Timbulnya sikap dan kesanggupan yang konstruktif, juga berpikir kritis dan kreatif, seperti yang dikemukan sebagian ahli, tidak penyusun uraikan secara eksplisit, mengingat keterpaduannya dalam sembilan perwujudan diatas.
1. Kebiasaan
Setiap siswa yang telah mengalami proses belajar, kebiasaan-kebiasaannya akan tampak berubah. Menurut Burghardt (1973), kebiasaan itu timbul karena proses penyusutan kecenderungan respon dengan menggunakan stimulasi yang berulang-ulang. Dalam proses belajar, kebiasaan juga meliputi pengurangan prilaku yang tidak diperlukan. Karena proses penyusutan/pengurangan inilah, muncul suatu pola bertingkah laku baru yang relatif menetap dan otomatis. Kebiasaan ini terjadi karena prosedur pembiasaan seperti dalam classical dan operant conditional. Contoh : Siswa yang belajar bahasa secara berkali-kali menghindari kecenderungan penggunaan kata-kata atau struktur yang keliru. Akhirnya akan terbiasa dengan menggunakan bahasa secara baik dan benar. Jadi, berbahasa dengan cara yang baik dan benar itulah perwujudan prilaku belajar siswa tadi.
2. Keterampilan
Keterampilan ialah kegiatan yang berhubungan dengan urat-urat saraf dan otot-otot. (neuromuscular), yang lazimnya tampak dalam kegiatan jasmaniyah seperti menulis, mengetik, olehraga, dan sebagainya.
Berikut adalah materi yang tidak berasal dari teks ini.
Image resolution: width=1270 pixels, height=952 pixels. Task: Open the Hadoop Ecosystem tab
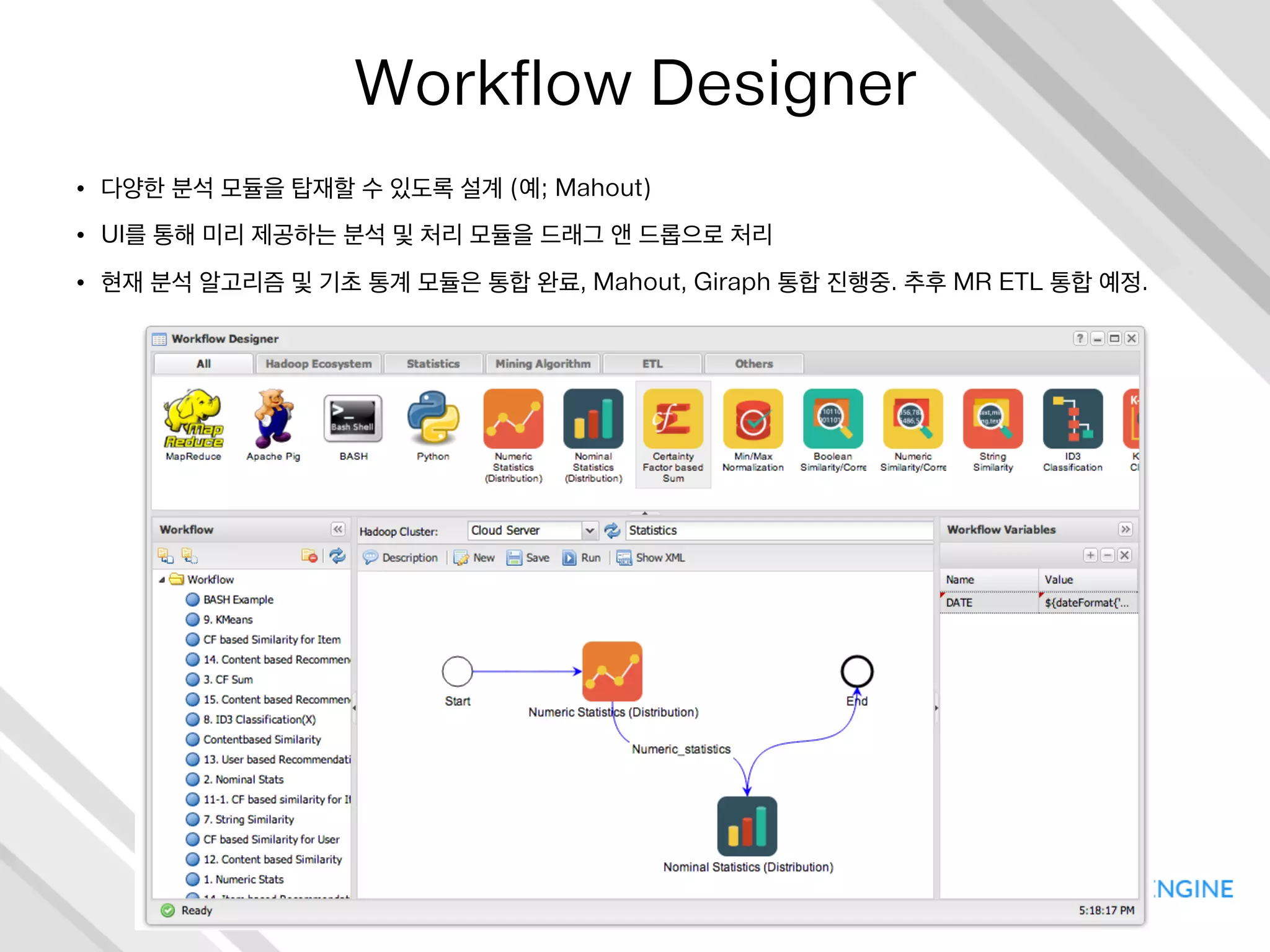318,364
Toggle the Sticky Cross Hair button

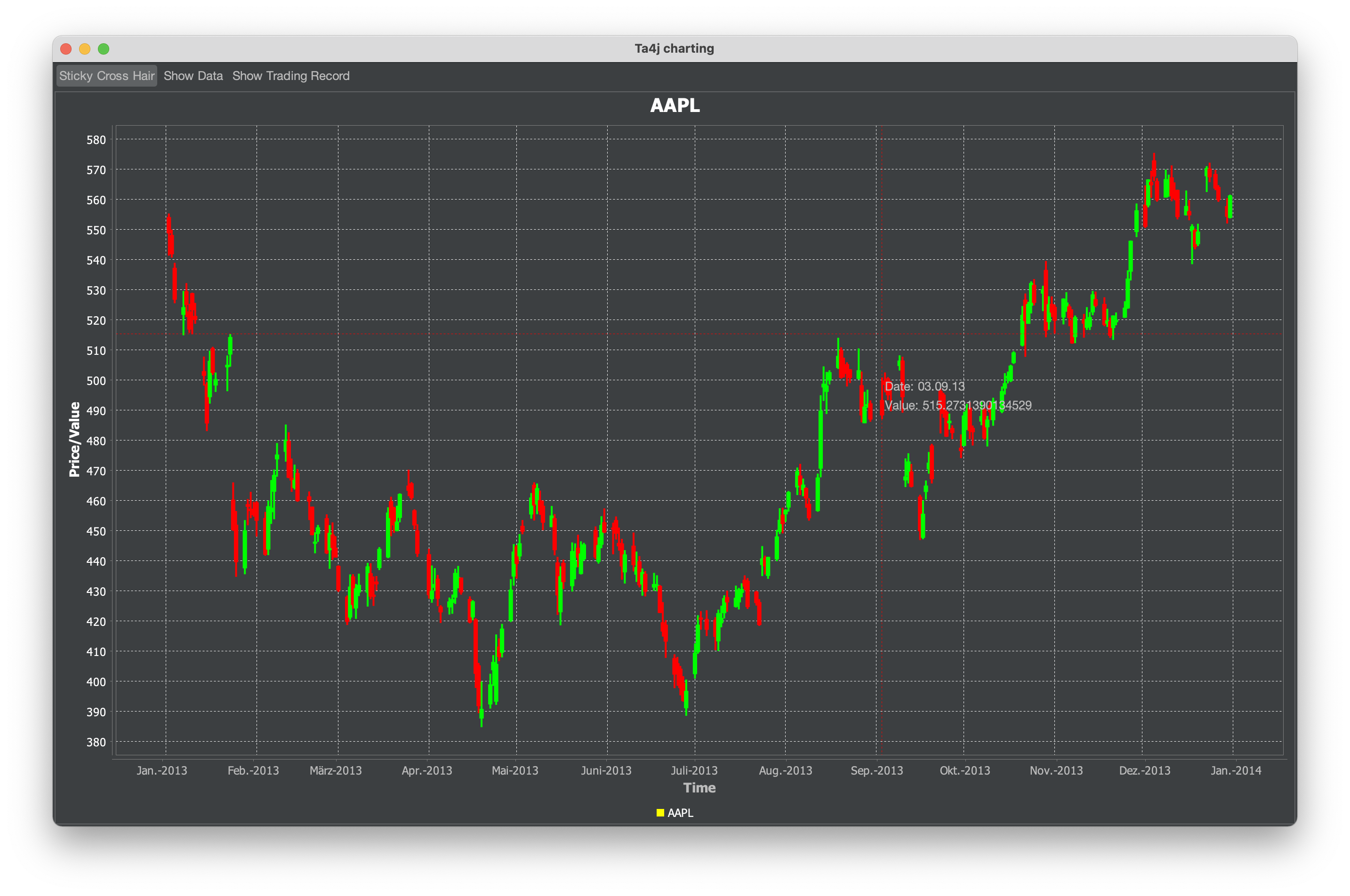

Meskipun sifatnya motorik, namun keterampilan ini memerlukan koordinasi gerak yang teliti dan kesadaran yang tinggi. Dengan demikian, siswa yang melakukan gerakan motorik dengan koordinasi dan kesadaran yang rendah dapat dianggap kurang atau tidak terampil.
Disamping itu, menurut Reber (1988), keterampilan adalah kemampuan melakukan pola-pola tingkah laku yang kompleks dan tersusun rapi secara mulus, dan sesuai dengan keadaan untuk mencapai suatu hasil tertentu. Keterampilan bukan hanya meliputi gerak motorik melainkan juga pengejawantahan fungsi mental yang bersipat kognitif. Konotasinya pun luas, sehingga sampai pada mempengaruhi atau memdayagunakan orang lain. Artinya orang yang mampu mendayagunakan orang lain secara tepat juga dianggap sebagai orang yang terampil.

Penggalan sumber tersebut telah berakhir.